In addition, to track changes on our FTP site we provide change logs and a current.tree file, which list all files present on our FTP site and any changes made to them.

Related questions:

How do you calculate ancestral alleles?

Answer:

Information relating to ancestral alleles is available for phase three of the 1000 Genomes Project.

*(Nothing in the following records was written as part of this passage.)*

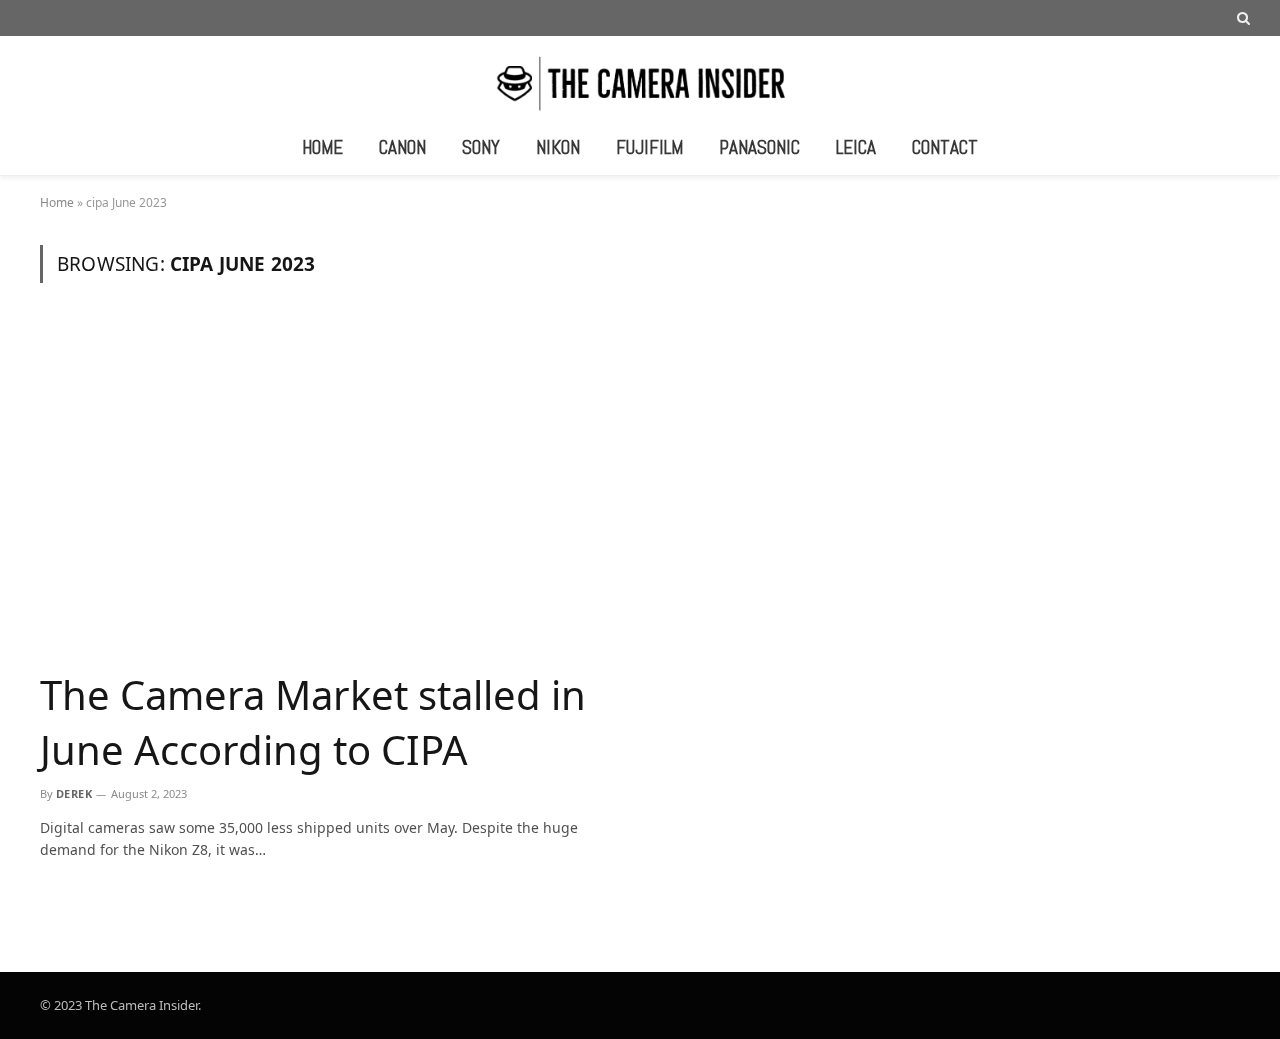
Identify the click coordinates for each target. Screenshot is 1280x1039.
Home (322, 147)
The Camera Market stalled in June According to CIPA (313, 722)
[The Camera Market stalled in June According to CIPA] (332, 487)
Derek (74, 793)
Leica (856, 147)
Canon (402, 147)
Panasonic (759, 147)
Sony (481, 147)
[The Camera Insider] (640, 81)
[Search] (1241, 18)
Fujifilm (649, 147)
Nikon (558, 147)
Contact (945, 147)
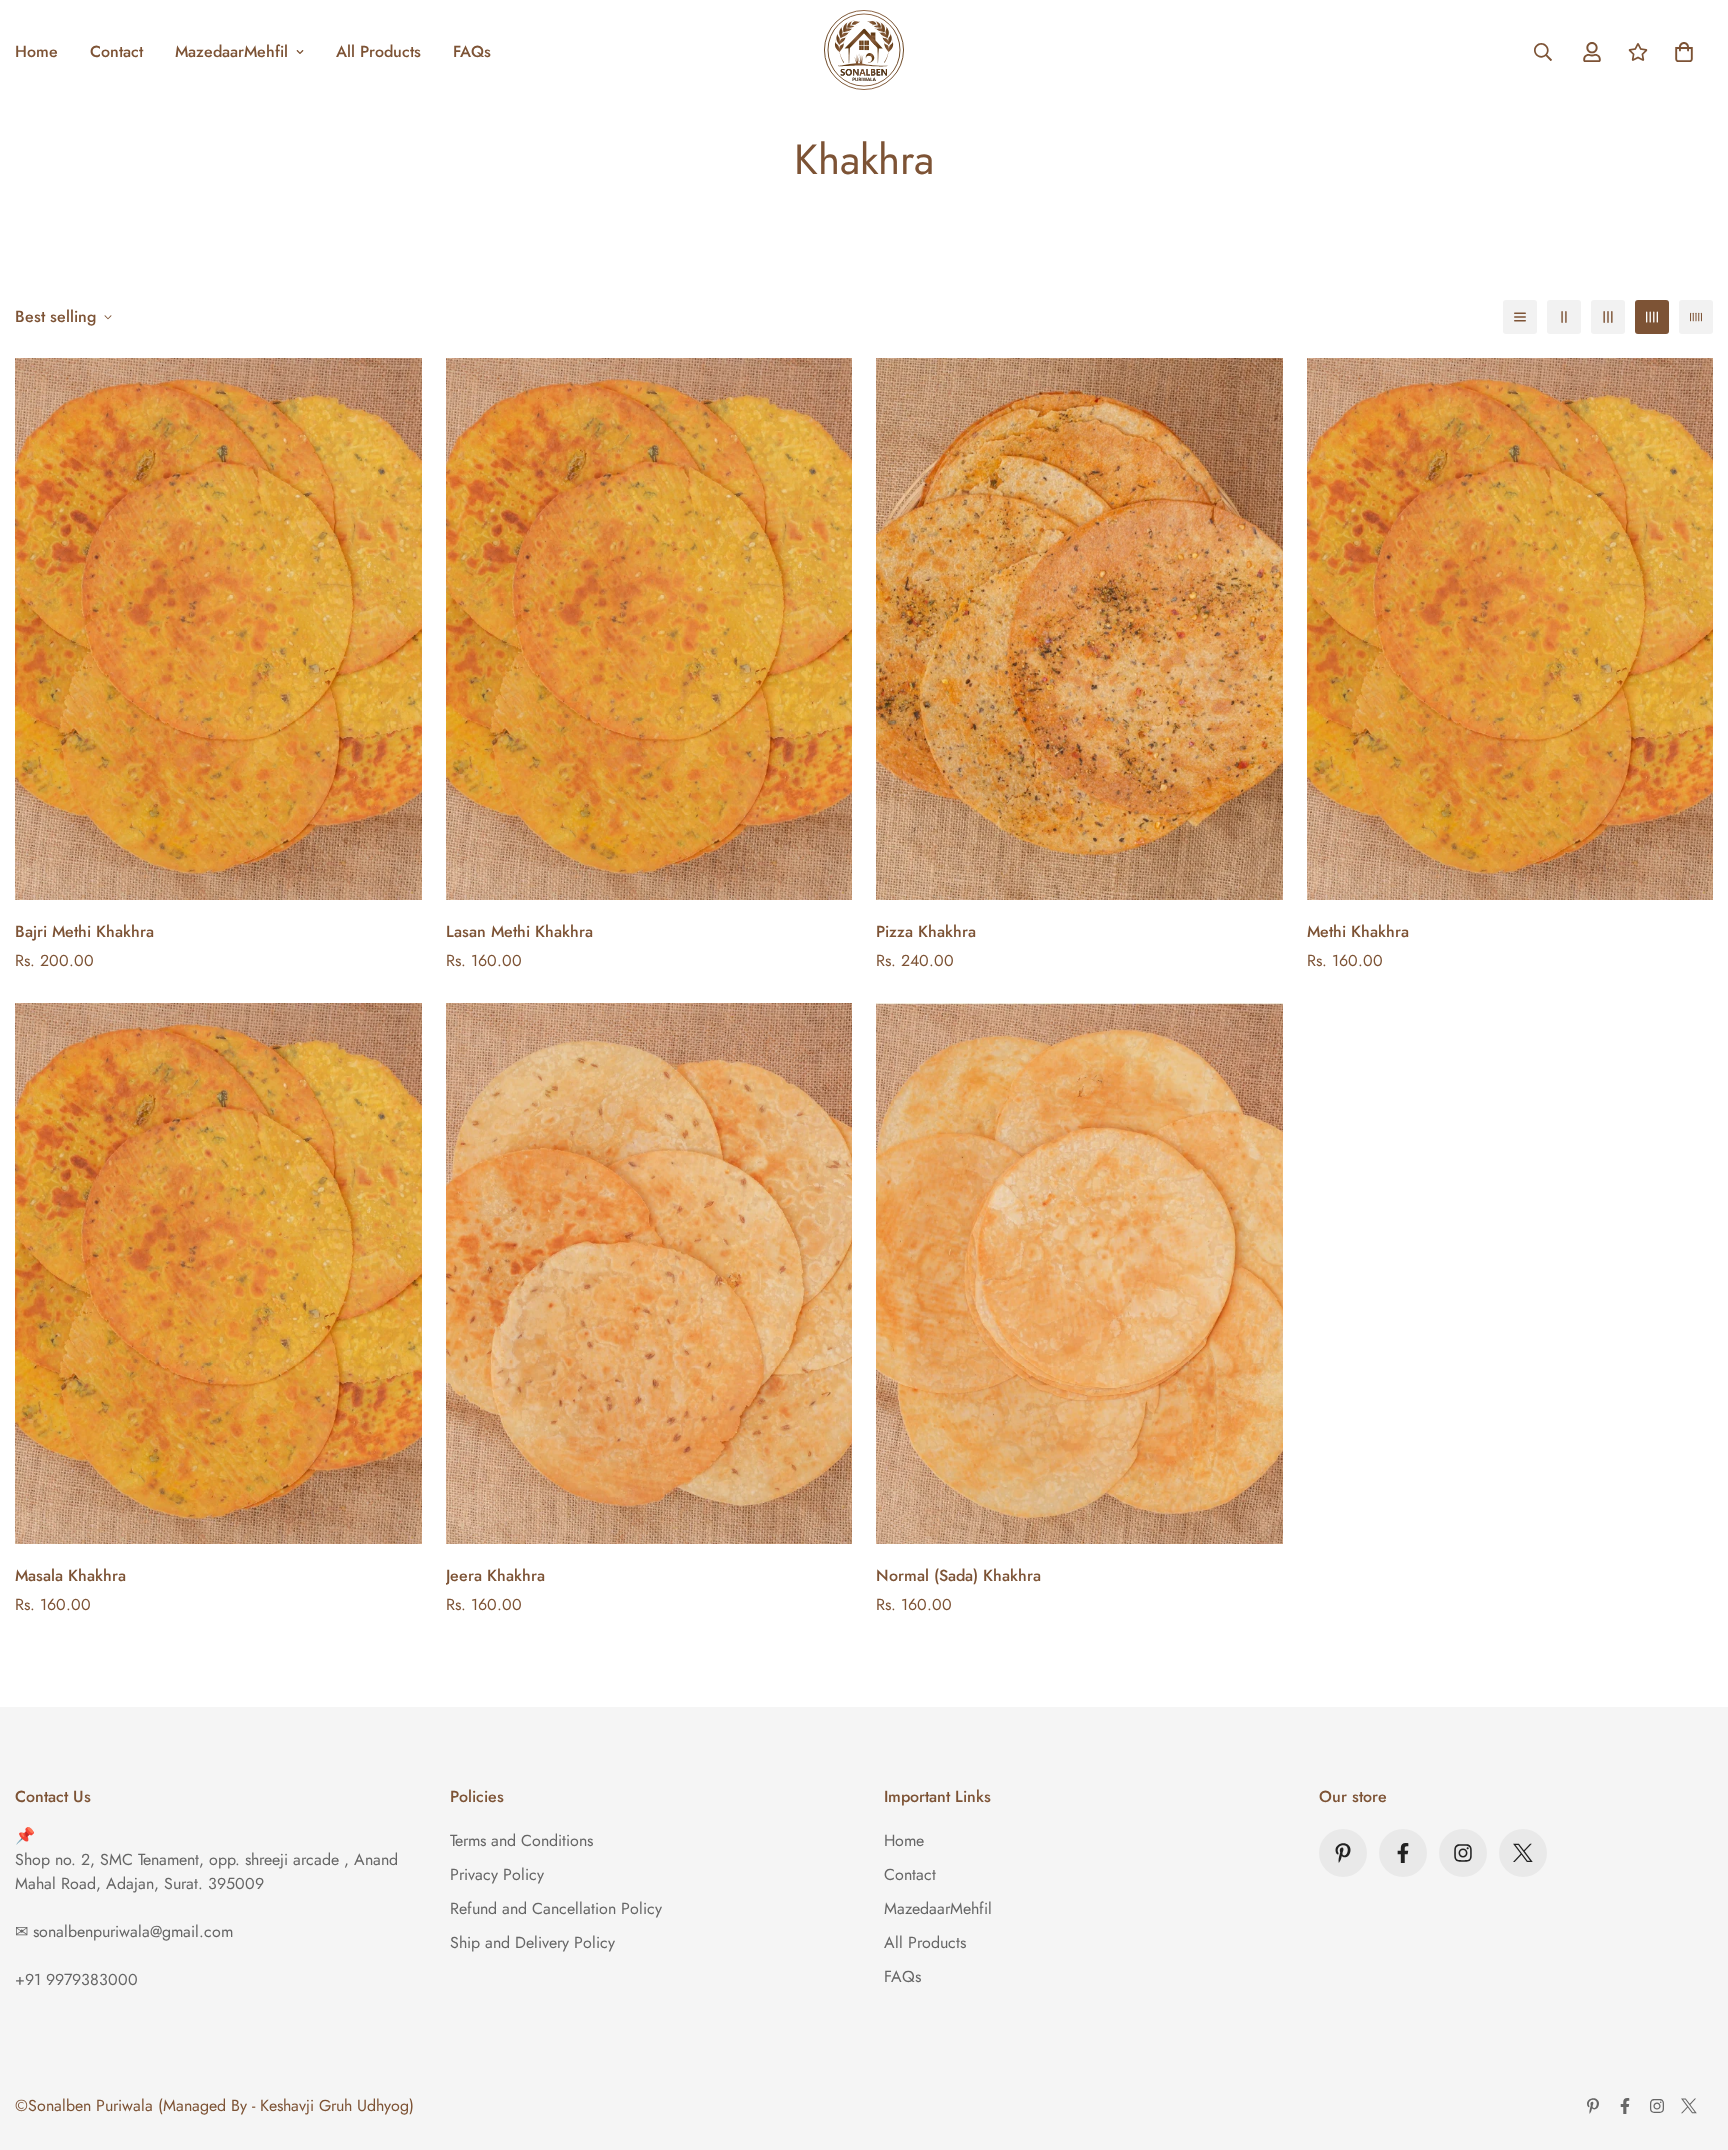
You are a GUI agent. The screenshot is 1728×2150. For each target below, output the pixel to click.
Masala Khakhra (70, 1575)
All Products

The work on annotating ancestral alleles is described in Section 8.3 of the supplementary material of the publication accompanying that work.

Related questions:

How was imputation used in 1000 Genomes to fill in gaps in sequencing?

Answer:

In the original phase 1 and 3 sequencing of the 1000 Genomes individuals, many genomes were only sequenced in full at low coverage, so some individuals some genotypes will be based on imputation.

This means that if an individual has no coverage at a particular location but overall we have been able to determine there is variation at that location then we can statistically infer the genotype for that variant in that individual using haplotype information. This means we are able to provide complete haplotypes for all the variation we discover.

The process used to create our genotypes first gave our merged sites and genotype likelihoods sets to Beagle to generate initial haplotypes (using 50 interations across all samples) and these were refined using a modified version of Thunder (it used 300 states chosen by longest matching haplotype at each iteration in addition to 100 randomly chosen states).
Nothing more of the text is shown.